March 7, 2007 4:00 AM PST
Flat-panel TV makers sing the discount blues
The discount LCD maker is one of a handful of smaller manufacturers many believe are driving down prices and profits for virtually all sellers and makers of flat-panel TVs.
The astonishing success of Vizio seemed to catch the industry by surprise last year, and was a boon for consumers who were in the market for flat-panel TVs but couldn't afford to spend a few thousand dollars on a premium LCD from Sony or plasma from Panasonic. But that discounting had a downside: frustration among electronics retailers and big-time grumbling from well-known TV makers like Sony.
The rapid drop in flat-panel TV prices was the topic du jour here at the U.S. Flat Panel Display Conference on Tuesday. Call it sour grapes or a plea from savvy executives who want their industry to show some restraint and avoid self-destructive discounting, but most executives at the three-day conference agreed with Steven Colky, vice president of merchandising for retailer Ken Crane's, when he said, "There are absolutely too many brands on the shelf."
VP, Ken Crane's
Of course, complaints from manufacturers and retailers about low prices aren't exactly going to gain sympathy from consumers, particularly when it comes to high-end items like flat-panel televisions, something many "never would have imagined (affording) in their wildest dreams," said Noah Herschmann, director of audio and video for Amazon.com.

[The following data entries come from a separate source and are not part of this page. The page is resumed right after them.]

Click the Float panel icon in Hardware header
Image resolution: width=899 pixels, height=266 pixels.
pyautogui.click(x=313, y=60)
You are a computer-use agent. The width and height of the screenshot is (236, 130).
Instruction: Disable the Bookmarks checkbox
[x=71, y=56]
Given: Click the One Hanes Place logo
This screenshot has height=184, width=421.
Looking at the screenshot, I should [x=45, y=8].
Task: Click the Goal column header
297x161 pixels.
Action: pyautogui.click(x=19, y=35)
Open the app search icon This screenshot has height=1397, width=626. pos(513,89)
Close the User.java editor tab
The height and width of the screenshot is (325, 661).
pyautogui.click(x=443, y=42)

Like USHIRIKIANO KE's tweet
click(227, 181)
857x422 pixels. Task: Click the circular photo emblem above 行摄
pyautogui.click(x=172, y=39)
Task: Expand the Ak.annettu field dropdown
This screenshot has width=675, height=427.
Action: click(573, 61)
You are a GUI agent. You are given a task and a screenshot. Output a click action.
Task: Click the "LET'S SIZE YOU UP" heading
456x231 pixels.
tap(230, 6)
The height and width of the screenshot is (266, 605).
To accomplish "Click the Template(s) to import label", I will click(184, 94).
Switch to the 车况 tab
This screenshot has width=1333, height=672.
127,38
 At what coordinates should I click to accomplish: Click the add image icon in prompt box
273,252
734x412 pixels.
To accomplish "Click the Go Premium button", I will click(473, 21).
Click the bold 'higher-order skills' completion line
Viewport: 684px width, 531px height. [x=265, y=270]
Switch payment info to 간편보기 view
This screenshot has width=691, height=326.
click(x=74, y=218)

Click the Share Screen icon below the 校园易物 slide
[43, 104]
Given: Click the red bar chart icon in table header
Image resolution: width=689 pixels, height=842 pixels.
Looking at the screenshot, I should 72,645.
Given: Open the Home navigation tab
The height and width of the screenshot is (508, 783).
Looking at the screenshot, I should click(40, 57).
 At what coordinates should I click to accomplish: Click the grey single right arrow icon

Indeed, the prices of flat-panel TVs dropped dramatically last year, between 38 percent and 75 percent in a range of screen sizes, according to DisplaySearch. The rapid drop in prices alarmed many in the high-end TV business. Last fall, the price war among brands was like a "gunfight at the O.K. Corral," said Dave Workman of the marketing and merchandising firm PRO Group.
"What happened last fall was someone sent the sheriff on vacation, passed out pistols to everyone and said, 'Go have a blast,'" he said. "Retailers are often undisciplined when left to their own devices," he added, and major manufacturers such as Samsung, Sony, Panasonic, LG and Sharp were not strict enough with their minimum price requirements as they joined in on the discount binge.
Though unit sales of television are actually up due largely to the great deals, some brick-and-mortar retailers are hurting. Many of them are operating on, as Ross Young of DisplaySearch put it, "margins thinner than Nicole Ritchie."
Those low margins are wearing on national consumer electronics sellers such as Circuit City, CompUSA and Best Buy. Circuit City announced last month it would be closing 70 of its North American stores and would restructure the company due to price-margin pressure in the flat-panel television market in the third quarter. CompUSA is taking even more dramatic steps, announcing last week it would shutter half of its stores in the next two or three months.
Best Buy has weathered the storm better than most, said Matthew Fassler, managing director of Goldman Sachs. The nation's largest electronics retailer actually raised its operating margins to 5.6 percent in 2006 from 5.3 percent the previous year by pushing hard with a high-end specialty home theater section called Magnolia, Fassler said. (Circuit City's operating margin, by comparison, dropped from 1.9 percent to 1.2 percent.)
But other specialty home theater retailers aren't having quite as easy a time of it. At Ken Crane's, the January average selling prices were "the lowest in years," Colky said. Unit sales are way up, but executives at the retailer worry they're carrying too many brands, he said. "I'd rather have two Samsungs and two Sonys" than a variety of no-names because of the promise of a better return on shelf-space, he said.
That's not to say the Sonys and Panasonics of the world are getting shoved aside. Amazon reports that the top sellers are still the premium brands, and not, in fact, Vizio. Of the more than 1,000 television sets it offers for sale, Amazon's top sellers Tuesday were, in descending order, Samsung, Panasonic, Sony and Mitsubishi.
That could bolster what many analysts believe: that the logjam of brands will eventually shake itself loose. "The market will work itself out," Bill Lucas, president of NPD's retail business group, told the audience.
The bottom line? Many at this conference believe the biggest manufacturers will in time do what they do in any industry, be it televisions, PCs or cars--reel in the discount competition. Eventually, they hope, the discounters like Vizio that are digging into their bottom lines will lose steam. It could take time, but they believe it will happen."As major manufacturers move into more parts of the market...second-tier (manufacturers) have less room" to grow, Crane said. "Sony is Sony, Samsung is Samsung."